Exercise instructions:
A – According to the VAT leaflet excerpt, how soon after disposing of goods must a liquidator or receiver register for VAT?
B – Copy out the VAT leaflet excerpt word for word, starting with "2.3 To whom" and going on through "a specific debt.".

Text section:
──────────

2.2 Section 9(2A) of the VAT Act provides that a liquidator/receiver must register for VAT within 14 days of the disposal of goods. Section 19(3)(b) and (c) of the Act sets out the VAT liability of liquidators/receivers while regulation 41 of the VAT Regulations, 2006 provides that any obligations under the VAT which a trader in liquidation was obliged to do, shall be done by the liquidator. The legal text and the relevant extracts from the Notes for Guidance are set out in Appendix I to this leaflet.
2.3 To whom does Section 3(7) apply?
The provision applies to receivers appointed to sell the business in whole or in part or to trade towards the most substantial recovery of the debt owed to the charge holder. In the case of receivers appointed under a fixed charge, the receiver is taxable on the fixed charge only (see paragraph 7 below). It also applies to liquidators, appointed compulsorily or voluntarily by virtue of either a fixed (specific) or floating (general) charge over one or more of the assets. The provision is not limited to liquidators and receivers but extends to goods disposed of by any person acting under any power towards the satisfaction of a debt owed or in the course of the winding up of a company. The disposal need not be in satisfaction of a specific debt.
2.4 It does not apply to an official assignee in connection with bankrupts. (see paragraph 17 below). Neither does it apply to the supply by the State or a local authority of goods acquired compulsorily by it or the supply of goods by a sheriff or other person acting under statutory authority. (see paragraph 18 below)
2.5 Where a liquidator or receiver carries on the business, as distinct from taking control of the company towards the satisfaction of a debt or for the purposes of winding up of the company, the liquidator or receiver must register for VAT in his/her own right.
2.6 A liquidator/ receiver is not obliged or entitled to register for VAT where the supplies would not be taxable. For example, where the goods to be disposed of consist entirely of a non-taxable transfer of a business or a motor vehicle on which no credit had been allowed, then application for VAT registration will not be accepted.

──────────

Provided data:
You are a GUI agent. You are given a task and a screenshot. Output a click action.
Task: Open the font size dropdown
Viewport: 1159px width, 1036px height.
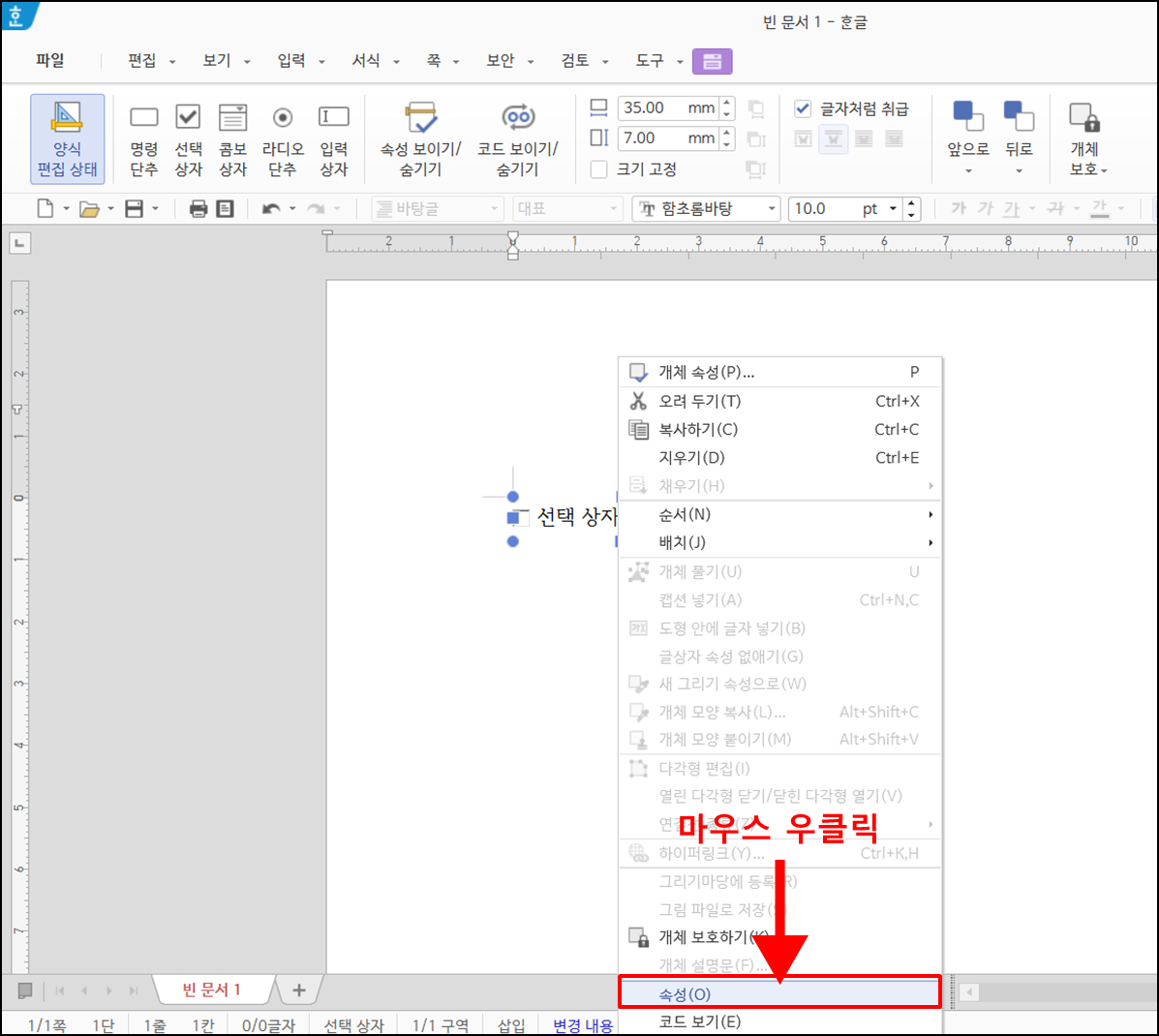[x=893, y=207]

──────────

Results of the tasks:
A – Within 14 days of the disposal of goods.

B –
2.3 To whom does Section 3(7) apply?
The provision applies to receivers appointed to sell the business in whole or in part or to trade towards the most substantial recovery of the debt owed to the charge holder. In the case of receivers appointed under a fixed charge, the receiver is taxable on the fixed charge only (see paragraph 7 below). It also applies to liquidators, appointed compulsorily or voluntarily by virtue of either a fixed (specific) or floating (general) charge over one or more of the assets. The provision is not limited to liquidators and receivers but extends to goods disposed of by any person acting under any power towards the satisfaction of a debt owed or in the course of the winding up of a company. The disposal need not be in satisfaction of a specific debt.